To: Trent
Going to sleep, thinking of you. Do you ever think about me? -B
To: Trent
I'm doing better about not letting you consume my day to day thoughts, but I always think of you as I lay in bed trying to sleep. -B
To: Trent
I'm settling into bed now, and you've crossed my mind again. I hope you had a good Pride. Goodnight. -B
To: Trent
It's 3AM again. I'm waiting for the sunrise so I can sit out for a bit. Did you ever manage to fix or replace your outdoor chair?
To: Trent
I have a lot I should be drawing, but I can't be bothered. I still have a lot of your art saved. I can't bring myself to look at it.
To: Trent
Almost 2AM.Had a bad mental break and cut myself off from everyone, but I'm still thinking of you. Are you still drawing?
To: Trent
I don't think I can ever do it again. You'll be my last. Hope you're having a good night. I'm really sorry for this. -B
To: Trent
I even got confessed to again recently. Turned it down, cause it wouldn't be right for us when I'm still hung up on u, n' the other person despises u.
To: Trent
Even when u lost interest, I didn't, but I couldn't tell u that. It wouldn't be right to admit to it anyway, since it was clear I was keeping u down.
To: Trent
But I'm conflicted. Even after it all, I'm still as stubborn as ever. I miss you, but deep down, I still love you.
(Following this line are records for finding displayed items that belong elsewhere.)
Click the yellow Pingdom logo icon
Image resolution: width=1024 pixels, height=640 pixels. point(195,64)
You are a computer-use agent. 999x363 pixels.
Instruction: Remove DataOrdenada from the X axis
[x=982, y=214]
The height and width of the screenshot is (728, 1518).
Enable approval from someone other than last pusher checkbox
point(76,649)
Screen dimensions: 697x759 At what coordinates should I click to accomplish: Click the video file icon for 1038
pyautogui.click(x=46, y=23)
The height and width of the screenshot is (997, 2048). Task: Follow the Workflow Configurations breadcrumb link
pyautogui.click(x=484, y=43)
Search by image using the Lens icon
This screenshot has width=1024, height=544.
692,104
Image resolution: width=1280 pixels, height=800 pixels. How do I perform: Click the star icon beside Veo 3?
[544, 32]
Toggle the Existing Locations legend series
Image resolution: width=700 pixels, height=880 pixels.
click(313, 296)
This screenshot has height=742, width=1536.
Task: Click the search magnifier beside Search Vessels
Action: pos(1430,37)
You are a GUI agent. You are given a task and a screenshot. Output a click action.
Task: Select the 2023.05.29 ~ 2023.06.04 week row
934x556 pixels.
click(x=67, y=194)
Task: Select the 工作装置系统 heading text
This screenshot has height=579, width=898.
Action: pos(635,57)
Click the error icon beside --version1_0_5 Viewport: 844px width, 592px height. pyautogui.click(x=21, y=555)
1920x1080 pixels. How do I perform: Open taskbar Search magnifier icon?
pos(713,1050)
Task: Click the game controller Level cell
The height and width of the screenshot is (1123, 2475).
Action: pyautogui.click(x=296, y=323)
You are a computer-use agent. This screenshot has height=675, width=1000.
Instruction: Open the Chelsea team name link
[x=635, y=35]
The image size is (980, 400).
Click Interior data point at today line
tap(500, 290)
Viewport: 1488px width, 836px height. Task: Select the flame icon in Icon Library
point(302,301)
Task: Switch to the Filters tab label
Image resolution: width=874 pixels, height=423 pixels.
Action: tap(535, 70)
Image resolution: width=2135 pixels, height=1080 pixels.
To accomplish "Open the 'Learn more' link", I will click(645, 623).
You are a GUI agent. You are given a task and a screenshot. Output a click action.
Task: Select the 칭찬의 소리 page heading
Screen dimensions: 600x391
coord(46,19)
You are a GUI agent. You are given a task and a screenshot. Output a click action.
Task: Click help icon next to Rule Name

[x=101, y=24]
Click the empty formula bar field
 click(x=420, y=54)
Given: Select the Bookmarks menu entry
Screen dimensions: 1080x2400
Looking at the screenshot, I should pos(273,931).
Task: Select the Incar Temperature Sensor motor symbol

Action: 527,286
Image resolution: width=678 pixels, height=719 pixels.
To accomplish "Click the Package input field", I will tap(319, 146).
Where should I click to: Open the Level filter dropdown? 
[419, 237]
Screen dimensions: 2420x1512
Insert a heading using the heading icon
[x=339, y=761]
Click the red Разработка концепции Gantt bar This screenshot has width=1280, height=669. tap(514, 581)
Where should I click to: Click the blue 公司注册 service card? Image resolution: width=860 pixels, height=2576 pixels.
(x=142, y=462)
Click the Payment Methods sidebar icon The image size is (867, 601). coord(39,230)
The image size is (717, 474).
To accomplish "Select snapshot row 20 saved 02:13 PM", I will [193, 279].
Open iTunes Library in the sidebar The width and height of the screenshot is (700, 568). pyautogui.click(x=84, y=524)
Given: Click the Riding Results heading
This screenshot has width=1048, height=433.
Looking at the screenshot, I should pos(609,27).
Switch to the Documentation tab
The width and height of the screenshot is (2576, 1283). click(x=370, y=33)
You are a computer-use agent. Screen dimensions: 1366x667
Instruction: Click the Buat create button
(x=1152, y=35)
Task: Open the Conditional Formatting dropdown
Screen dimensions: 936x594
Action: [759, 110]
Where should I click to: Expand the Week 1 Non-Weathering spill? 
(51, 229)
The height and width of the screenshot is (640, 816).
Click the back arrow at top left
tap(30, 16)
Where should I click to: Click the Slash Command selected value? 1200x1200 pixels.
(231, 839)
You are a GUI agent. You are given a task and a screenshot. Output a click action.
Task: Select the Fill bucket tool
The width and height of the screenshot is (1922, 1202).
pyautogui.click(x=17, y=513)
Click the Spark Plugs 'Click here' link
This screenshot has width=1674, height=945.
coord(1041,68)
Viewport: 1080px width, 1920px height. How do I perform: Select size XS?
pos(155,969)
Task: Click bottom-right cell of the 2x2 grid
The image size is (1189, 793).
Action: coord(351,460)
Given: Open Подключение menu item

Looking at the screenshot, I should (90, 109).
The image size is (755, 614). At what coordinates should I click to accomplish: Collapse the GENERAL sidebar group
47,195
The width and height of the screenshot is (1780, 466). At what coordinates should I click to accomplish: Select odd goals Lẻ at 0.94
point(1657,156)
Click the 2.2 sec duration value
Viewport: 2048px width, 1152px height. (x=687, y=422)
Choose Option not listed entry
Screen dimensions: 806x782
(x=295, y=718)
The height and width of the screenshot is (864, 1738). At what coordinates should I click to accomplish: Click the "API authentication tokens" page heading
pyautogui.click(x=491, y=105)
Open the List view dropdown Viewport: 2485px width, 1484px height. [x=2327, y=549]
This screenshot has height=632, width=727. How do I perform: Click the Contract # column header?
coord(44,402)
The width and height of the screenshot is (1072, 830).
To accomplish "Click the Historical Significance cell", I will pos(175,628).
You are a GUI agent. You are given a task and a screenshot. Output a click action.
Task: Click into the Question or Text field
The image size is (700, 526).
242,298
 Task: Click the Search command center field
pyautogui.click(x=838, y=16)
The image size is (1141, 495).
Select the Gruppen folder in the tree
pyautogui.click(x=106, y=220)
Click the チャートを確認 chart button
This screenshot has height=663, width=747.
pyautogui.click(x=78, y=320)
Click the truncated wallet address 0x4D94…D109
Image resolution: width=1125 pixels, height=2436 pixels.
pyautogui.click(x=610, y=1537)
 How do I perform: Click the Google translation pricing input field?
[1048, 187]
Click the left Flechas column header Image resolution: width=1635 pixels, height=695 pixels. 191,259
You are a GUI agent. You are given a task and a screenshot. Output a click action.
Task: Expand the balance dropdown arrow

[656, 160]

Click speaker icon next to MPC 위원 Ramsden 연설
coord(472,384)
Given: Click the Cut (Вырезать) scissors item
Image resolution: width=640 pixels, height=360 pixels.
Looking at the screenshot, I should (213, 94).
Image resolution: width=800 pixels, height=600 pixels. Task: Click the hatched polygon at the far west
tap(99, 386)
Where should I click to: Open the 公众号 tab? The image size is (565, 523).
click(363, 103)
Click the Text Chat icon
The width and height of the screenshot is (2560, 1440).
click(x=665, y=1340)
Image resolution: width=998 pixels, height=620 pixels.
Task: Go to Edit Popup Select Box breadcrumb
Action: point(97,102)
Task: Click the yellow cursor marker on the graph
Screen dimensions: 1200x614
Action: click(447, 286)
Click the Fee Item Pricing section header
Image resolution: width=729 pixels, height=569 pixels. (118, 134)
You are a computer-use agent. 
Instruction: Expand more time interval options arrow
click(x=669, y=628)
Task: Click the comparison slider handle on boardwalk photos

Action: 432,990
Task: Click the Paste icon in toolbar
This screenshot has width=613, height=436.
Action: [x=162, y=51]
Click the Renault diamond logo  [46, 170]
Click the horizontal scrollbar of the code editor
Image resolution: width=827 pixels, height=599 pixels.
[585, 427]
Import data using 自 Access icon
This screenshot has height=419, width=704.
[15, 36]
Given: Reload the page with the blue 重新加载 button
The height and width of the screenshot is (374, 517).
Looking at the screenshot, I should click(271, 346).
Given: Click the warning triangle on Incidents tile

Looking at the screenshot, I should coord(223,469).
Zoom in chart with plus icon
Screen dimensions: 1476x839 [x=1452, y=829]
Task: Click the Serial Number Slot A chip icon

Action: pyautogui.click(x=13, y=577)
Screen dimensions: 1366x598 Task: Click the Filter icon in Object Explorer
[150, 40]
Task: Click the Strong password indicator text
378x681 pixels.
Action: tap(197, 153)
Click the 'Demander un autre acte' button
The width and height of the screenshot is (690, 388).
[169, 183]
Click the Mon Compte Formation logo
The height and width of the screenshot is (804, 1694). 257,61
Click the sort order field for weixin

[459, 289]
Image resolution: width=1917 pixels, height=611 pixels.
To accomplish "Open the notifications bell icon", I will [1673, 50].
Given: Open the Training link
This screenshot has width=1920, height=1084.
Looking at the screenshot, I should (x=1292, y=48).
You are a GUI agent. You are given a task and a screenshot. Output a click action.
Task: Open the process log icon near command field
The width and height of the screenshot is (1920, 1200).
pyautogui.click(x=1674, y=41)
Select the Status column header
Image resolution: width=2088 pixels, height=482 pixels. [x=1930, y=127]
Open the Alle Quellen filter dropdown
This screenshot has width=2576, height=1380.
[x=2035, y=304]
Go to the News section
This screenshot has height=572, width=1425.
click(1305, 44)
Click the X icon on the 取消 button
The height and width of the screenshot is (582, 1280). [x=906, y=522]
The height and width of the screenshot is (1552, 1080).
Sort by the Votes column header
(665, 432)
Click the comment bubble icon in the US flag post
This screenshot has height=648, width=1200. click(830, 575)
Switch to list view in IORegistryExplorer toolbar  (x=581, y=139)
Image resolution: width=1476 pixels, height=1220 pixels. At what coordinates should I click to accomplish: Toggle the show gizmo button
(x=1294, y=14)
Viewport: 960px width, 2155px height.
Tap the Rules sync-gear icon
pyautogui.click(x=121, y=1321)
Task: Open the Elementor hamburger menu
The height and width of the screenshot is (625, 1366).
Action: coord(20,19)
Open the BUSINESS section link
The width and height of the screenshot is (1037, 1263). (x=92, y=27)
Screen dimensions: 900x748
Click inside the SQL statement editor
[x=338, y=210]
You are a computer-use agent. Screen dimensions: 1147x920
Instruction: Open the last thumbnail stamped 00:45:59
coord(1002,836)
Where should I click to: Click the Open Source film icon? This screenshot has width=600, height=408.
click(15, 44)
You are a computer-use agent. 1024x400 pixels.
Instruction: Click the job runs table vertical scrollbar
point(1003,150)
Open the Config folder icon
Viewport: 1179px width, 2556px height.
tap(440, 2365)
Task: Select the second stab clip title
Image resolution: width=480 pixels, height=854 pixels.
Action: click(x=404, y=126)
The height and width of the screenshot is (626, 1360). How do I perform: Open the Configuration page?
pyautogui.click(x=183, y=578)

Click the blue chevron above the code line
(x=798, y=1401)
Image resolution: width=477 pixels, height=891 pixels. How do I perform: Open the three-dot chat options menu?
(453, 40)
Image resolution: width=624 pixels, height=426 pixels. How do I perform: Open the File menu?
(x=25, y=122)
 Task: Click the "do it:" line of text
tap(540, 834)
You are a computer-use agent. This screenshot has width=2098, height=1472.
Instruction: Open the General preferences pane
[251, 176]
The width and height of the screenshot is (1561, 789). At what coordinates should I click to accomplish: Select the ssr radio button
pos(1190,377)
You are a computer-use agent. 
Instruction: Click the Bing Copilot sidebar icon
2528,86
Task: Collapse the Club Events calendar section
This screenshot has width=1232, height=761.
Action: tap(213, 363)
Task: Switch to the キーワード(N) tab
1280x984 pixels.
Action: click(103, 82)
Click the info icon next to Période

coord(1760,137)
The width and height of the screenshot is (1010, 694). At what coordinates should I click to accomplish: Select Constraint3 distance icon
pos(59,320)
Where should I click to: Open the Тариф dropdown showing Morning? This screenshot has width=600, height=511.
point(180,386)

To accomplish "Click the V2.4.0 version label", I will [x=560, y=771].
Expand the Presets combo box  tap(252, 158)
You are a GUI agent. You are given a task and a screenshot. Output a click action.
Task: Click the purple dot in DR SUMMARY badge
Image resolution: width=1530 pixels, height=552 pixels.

I don't think I ever stopped.
To: Trent
It's embarrassing to be on this site whining, but I can't talk to our friends about you anymore. After recent events, they've all come to hate you.
To: Trent
I wish it weren't a "fling" or a "situationship" or whatever. I really was in it for the long haul. I wanted to believe in it. Ain't that silly?
To: Trent
Though, maybe I'm a bit dumb to be so hung up over us when ig we were a 2mo.-ish fling. But you were my first in 8yrs or so. Funny how that works.
To: Trent
I wonder what you're up to right now. It's 3AM and I'm thinking about a drink, but I can't stand to even consider the peach brandy anymore.
To: Trent
Am I crazy to still miss you despite everything that's come out? Despite knowing we didn't truly fit together? S'been driving me crazy since then. -B
To: Trent
Missing you was always my problem, but I can't deny it, and I won't. -B
To: Trent
Even then, I don't know what I'd say if we crossed paths again. So I'd just like to write with the hopes that you see it, somehow. I still miss you.
To: Trent
Maybe I'm out of my mind to think those messages I saw were from you, but I can't help crying anyway.
To: Trent
At the very least, I hope you're happier with him, even if he's not me. I won't ever hold it against you. You deserve more than I could ever give you.
To: Trent
I wish I was enough for you. I wish what we had actually mattered in the end. It mattered to me. It was everything. I wish I was everything.
To: Trent
You opened my eyes to all these new things, and then discarded me. What am I supposed to do with myself now? How do I go on like this?
To: trent
i wish i never trusted you again. the moment i saw you pull up at the office with t, i should have ran. i wish i never went to ackland.